Since the fire at Patten Towers on May 28, the Red Cross has:
Provided 830 overnight stays
Provided 13,701 meals and snacks
Provided 11,087 bulk items
Provided 200 31-day bus passes
Provided 874 medical assessments/emergency prescriptions
Conducted 280 outreach visits
Mobilized 79 volunteers to assist
Provided 200 sets of clothing
Provided 951 hygiene kits
Visit the Red Cross online at RedCross.org
Contact the Salvation Army at 1-800-Sal-Army or go to CSArmy.org
Patten Towers residents will remain in hotels through June 17, but after that their future housing remains in question.
That's what Tim Sheets, social services coordinator for building owner PK Management, told city and county officials and local service organizations Friday at American Red Cross headquarters on McCallie Avenue.
The meeting started with praise from the audience after Emergency Service Manager John Hitchens announced the Red Cross would distribute one-month bus passes to more than 180 residents, with 20 additional passes supplied by the city.
But the planned come-together meeting of groups helping 241 residents displaced by a May 28 basement fire degenerated into a verbal sparring match between PK employees and social organizations looking for answers.
To start, Sheets praised local groups for providing food and services and said the company has been doing everything possible to help.
"I feel we've done an excellent job with social services and case management," Sheets said.
That remark launched a volley between Sheets and the rest of the room.
Kim Printz of Metropolitan Ministries questioned how far the management company's help would go. PK Management has not come through with an endowment promised last week.
"You are killing their local budgets," Printz said of local nonprofits. "Just in gas alone. ... Are you all able to help the agencies?"
Sheets said he couldn't speak for PK Management's administration and didn't know if the company would reimburse nonprofits or other social agencies for responding to the fire.
Further, Sheets said Patten Towers was an independent living facility, and not all residents needed a great deal of help.
"I'm trying to say this the right way, without sounding cold. ... The residents we have are street-smart. ... Their survival skills are good and they have a lot of networks," he said.
Sheets said residents he's spoken with "feel like they are being overwhelmed by all the people."
That drew muffled jeers and shaking heads from the crowd of social service professionals who have been caring for the residents for 10 days.
Sheets had no definite answer about when residents would be able to move back to Patten Towers.
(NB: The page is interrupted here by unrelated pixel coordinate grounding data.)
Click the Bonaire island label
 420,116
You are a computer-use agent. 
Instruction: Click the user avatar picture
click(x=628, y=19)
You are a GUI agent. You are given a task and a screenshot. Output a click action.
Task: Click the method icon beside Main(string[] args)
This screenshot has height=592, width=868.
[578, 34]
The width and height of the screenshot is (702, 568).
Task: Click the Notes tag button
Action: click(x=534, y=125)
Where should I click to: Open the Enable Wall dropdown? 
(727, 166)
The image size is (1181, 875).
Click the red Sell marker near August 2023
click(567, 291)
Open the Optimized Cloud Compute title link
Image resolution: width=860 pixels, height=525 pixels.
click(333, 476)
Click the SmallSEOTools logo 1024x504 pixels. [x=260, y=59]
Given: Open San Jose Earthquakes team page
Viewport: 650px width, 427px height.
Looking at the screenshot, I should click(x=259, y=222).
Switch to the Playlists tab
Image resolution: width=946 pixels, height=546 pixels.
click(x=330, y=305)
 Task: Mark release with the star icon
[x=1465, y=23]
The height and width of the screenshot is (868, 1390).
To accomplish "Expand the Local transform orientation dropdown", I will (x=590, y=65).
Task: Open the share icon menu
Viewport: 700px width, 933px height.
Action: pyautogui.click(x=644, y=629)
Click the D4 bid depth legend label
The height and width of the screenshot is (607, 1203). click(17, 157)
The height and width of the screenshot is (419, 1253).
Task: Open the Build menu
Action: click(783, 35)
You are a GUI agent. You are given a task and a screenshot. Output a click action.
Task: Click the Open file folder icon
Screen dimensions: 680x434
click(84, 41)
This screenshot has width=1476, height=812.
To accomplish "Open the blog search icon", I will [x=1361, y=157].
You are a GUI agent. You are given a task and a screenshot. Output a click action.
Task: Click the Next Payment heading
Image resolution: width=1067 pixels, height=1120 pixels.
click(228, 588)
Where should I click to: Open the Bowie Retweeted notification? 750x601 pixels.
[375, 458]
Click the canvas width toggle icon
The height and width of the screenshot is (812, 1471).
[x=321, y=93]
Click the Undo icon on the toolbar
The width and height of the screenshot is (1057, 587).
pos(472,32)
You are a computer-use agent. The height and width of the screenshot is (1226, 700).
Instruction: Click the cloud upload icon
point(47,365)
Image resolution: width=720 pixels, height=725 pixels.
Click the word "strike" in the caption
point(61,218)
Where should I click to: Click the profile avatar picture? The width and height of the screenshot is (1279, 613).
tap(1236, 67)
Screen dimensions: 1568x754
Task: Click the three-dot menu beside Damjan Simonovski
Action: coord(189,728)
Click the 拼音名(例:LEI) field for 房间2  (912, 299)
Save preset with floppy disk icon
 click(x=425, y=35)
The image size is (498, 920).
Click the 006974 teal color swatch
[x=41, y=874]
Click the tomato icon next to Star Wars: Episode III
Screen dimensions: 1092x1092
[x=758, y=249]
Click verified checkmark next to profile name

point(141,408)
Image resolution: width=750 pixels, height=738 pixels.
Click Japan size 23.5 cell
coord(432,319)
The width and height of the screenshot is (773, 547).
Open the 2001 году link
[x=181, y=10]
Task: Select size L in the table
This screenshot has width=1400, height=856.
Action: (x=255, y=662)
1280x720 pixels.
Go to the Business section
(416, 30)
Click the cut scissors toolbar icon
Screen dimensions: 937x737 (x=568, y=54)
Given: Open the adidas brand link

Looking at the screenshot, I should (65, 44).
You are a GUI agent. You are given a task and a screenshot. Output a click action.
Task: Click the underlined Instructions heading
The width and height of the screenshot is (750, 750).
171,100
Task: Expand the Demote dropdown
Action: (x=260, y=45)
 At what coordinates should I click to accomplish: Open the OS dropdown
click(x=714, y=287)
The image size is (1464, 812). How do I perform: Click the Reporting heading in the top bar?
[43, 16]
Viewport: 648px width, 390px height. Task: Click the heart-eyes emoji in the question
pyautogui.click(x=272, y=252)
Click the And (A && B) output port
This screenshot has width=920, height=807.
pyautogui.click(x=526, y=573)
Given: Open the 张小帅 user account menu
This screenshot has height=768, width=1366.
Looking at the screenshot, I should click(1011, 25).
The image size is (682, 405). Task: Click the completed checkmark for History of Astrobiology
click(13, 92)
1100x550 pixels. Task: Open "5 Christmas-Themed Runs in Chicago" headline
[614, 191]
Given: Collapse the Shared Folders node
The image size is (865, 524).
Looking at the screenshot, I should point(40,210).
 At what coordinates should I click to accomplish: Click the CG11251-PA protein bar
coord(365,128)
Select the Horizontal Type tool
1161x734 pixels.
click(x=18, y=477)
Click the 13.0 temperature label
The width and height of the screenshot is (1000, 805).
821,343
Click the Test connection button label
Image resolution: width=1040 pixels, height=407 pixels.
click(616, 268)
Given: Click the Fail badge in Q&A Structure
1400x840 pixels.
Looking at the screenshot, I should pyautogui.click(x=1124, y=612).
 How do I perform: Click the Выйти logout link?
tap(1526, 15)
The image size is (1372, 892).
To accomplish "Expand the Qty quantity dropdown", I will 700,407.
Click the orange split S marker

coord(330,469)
"A lot of that has to be looked at week to week. It's my understanding we are hoping to get them back in there," he said.
When pushed, Sheets remarked PK Management "would not put them out on the streets."
That was what Emily O'Donnell was waiting to hear. She works for Legal Aid of East Tennessee.
"So I can tell my clients that?" she asked. "Because they aren't telling us how much they like it [in the hotels] or how hard it is for you. They are asking if they will be taken care of."
Sheets repeated that he couldn't speak for PK Management administration and he did not know what would happen with residents when the hotel stays ended.
Some nonprofit representatives said hotel services to the residents vary widely.
Some are having their needs met, while others are claiming they are being charged by hotels for toilet paper, shampoo and other disposable items.
PK Management staff disputed those assertions.
"There are stories that are being exaggerated. If we can take stories we hear with a grain of salt, some of the stories out there are not as bad as we are hearing," Sheets said.
After the meeting, O'Donnell said she doubts PK Management's willingness to take responsibility for the displaced residents.
"I'm telling clients to keep receipts for losses they incur as a result of this catastrophe and inquiring about their personal needs," she said.
Donna Maddox, president of Joe Johnson Mental Health Center, said she is most concerned with what she called PK Management's lack of willingness to communicate with the health care community.
She said she asked PK Management repeatedly where her clients were staying. She finally got a list Thursday.
"With the mentally ill, our clients have gotten out to the community without their medication. We had one lady who was without medication for eight days," Maddox said. "It has been very frustrating to try to reach out and touch people who need help when we don't know where they are."